もちろん応募数は大切ですが、それだけを追い求めると、入社後のミスマッチが増え、早期離職につながることがあります。
採用ブランディングの本来の目的は、
「自社に合った人材から選ばれること」
です。
会社の価値観や働き方に共感した人が応募することで、定着率や活躍率も高まりやすくなります。
大企業と同じことをする必要はない
採用ブランディングというと、
- 豪華な採用サイト
- プロモーション動画
- SNS広告
などを思い浮かべる方もいます。
しかし、中小企業が大企業と同じ土俵で競争する必要はありません。
むしろ、
- 経営者の想い
- 社員の人柄
- 日々の仕事
- 会社の雰囲気
など、大企業では伝えにくい部分こそ、中小企業の強みになります。
「等身大」を伝える
採用で最も避けたいのは、入社後のギャップです。
そのためには、
会社を必要以上によく見せるよりも、
実際の姿を正直に伝えること
が重要です。
例えば、
- 一日の仕事の流れ
- 繁忙期の様子
- 仕事のやりがい
- 大変な部分
まで伝えることで、
価値観の合う人が集まりやすくなります。
社員の言葉は、何よりのコンテンツになる
求職者が知りたいのは、
「会社がどう言いたいか」
ではなく、
「実際に働いている人がどう感じているか」
です。
社員インタビューや日常の様子は、高額な動画制作よりも信頼されることがあります。
採用ブランディングは、飾った言葉よりも、リアルな言葉の積み重ねでつくられていきます。
会社の価値観を言語化する
採用では、
給与や休日などの条件だけでは差別化が難しくなっています。
だからこそ、
- 何を大切にしている会社なのか
- どんな判断基準で経営しているのか
- どんな人と一緒に働きたいのか
を言葉にすることが重要です。
経営理念やパーパスも、「掲げるだけ」ではなく、日々の判断や行動と一致していることで初めて信頼につながります。
採用ブランディングは社外だけではない
採用ブランディングは、求職者へ向けた発信だけではありません。
現在働いている社員が、
「この会社らしい」
と感じられる組織であることも重要です。
社外に発信している内容と、実際の組織文化が一致していなければ、入社後のギャップが生まれ、定着率にも影響します。
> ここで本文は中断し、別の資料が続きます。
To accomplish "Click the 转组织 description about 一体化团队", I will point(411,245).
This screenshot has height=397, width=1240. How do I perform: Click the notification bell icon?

つまり、採用ブランディングは広報活動ではなく、組織づくりそのものでもあるのです。
中小企業だからこそ、伝えられる魅力がある
中小企業には、
経営者との距離の近さ、
意思決定の速さ、
裁量の大きさ、
挑戦できる環境など、
大企業にはない魅力があります。
それを無理に飾るのではなく、自社らしい言葉で発信することが、結果として最も強い採用ブランディングになります。
まず取り組みたいこと
- 自社が大切にしている価値観を書き出す
- 社員に「入社して良かったこと」を聞いてみる
- 日々の仕事や職場の様子を継続的に発信する
- 良い面だけでなく、課題や大変な部分も正直に伝える
まとめ
採用ブランディングは、予算をかけて会社を良く見せることではありません。
「どんな会社で、どんな人と働きたいのか」を言語化し、それを誠実に伝えることが本質です。
中小企業だからこそ伝えられる魅力があります。自社らしい採用ブランディングを整理することは、採用だけでなく、組織づくりや企業価値の向上にもつながります。まずは自社の強みや価値観を言葉にするところから始めてみてはいかがでしょうか。